BackgroundKawasaki disease (KD) is a pediatric vasculitis of unknown origin. Its main complication is the development of coronary artery aneurysms (CAA) with giant CAA at the end of the spectrum. MethodsIn this cohort study, we evaluated the association between patient characteristics and the development of giant CAA based on z-scores. Multivariable, multinomial logistic regression analysis was used to identify variables associated with giant CAA. ResultsA total of 301 KD patients, comprising 216 patients without enlargement, 45 with small-sized, 19 with medium-sized, and 21 with giant CAA with all echocardiographies at our center were retrospectively included.
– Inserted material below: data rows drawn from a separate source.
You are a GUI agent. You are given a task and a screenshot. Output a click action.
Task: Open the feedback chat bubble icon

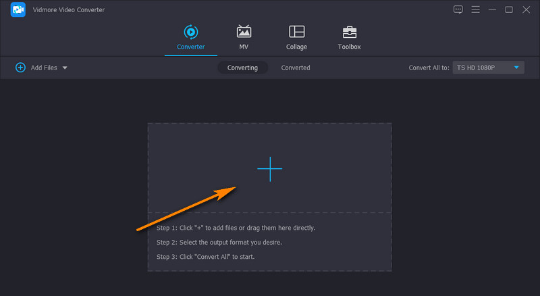pyautogui.click(x=458, y=9)
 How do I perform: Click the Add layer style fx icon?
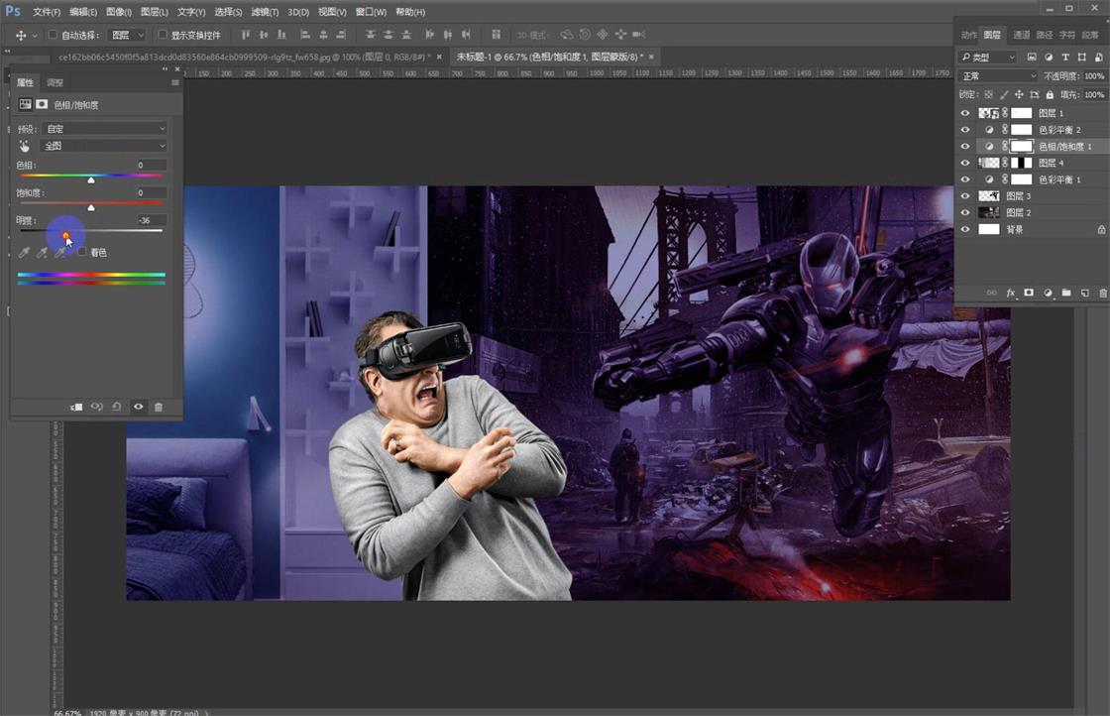pos(1010,292)
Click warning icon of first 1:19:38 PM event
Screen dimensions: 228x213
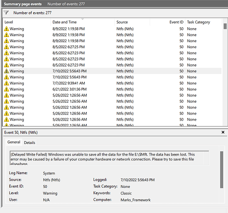[x=6, y=29]
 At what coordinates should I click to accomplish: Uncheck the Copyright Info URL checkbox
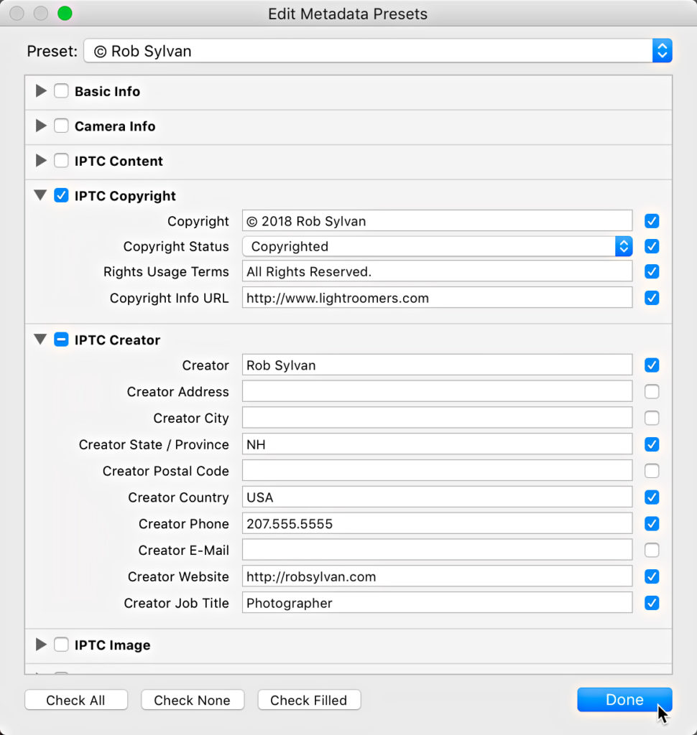pos(652,298)
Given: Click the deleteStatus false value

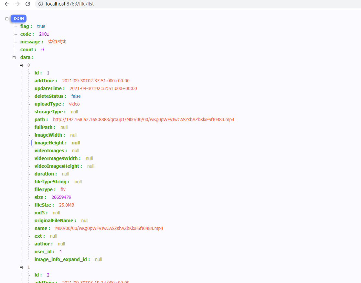Looking at the screenshot, I should coord(76,96).
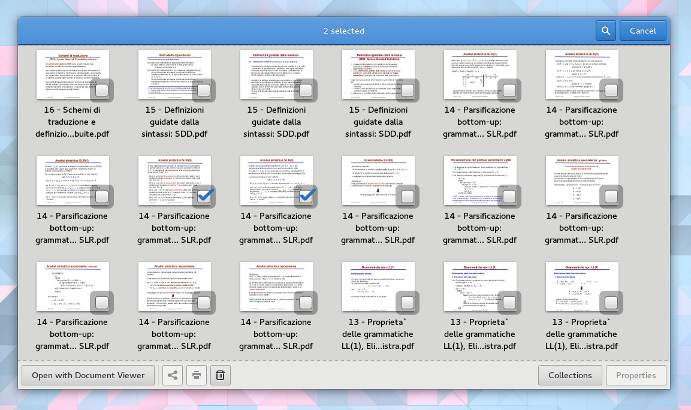Select the checkbox on '16 - Schemi di traduzione' document
Viewport: 691px width, 410px height.
pyautogui.click(x=102, y=90)
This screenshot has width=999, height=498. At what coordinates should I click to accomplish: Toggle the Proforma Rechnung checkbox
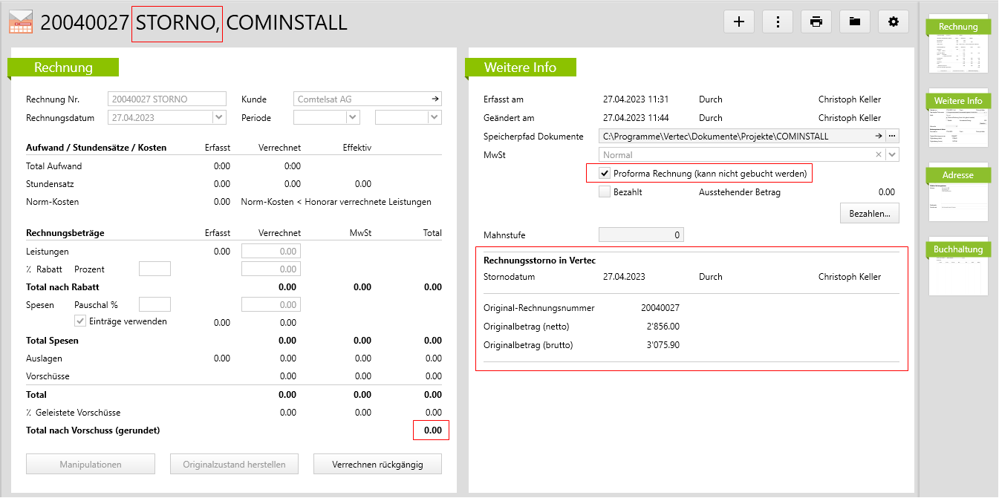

Remarkably, 95% of patients with giant CAA were boys. In addition to ‘no/late intravenous immunoglobulin (IVIG) treatment’, ‘male gender’ (OR 16.23, 95% CI 1.88–140.13), ‘age<1 year’ (OR 7.49, 95% CI 2.29–24.46), and ‘IVIG re-treatment (9.79, 95% CI 2.79–34.37)’ were significantly associated with an increased risk of giant CAA, with patients without enlargement as reference. Compared to patients with medium-sized CAA, ‘IVIG re-treatment’ was significantly associated with giant CAA. The majority of giant CAA continued to increase in size during the first 40 days. ConclusionsWe identified risk factors associated with an increased risk of giant CAA. The difference in variables between the giant CAA group and the other CAA subgroups suggests a separation between patients with the treatment-resistant giant CAA and the other IVIG-responsive patients, in which gender may be factored as a most relevant genetic trait. The increase in size during the first 2 months indicates the need for repeated echocardiography.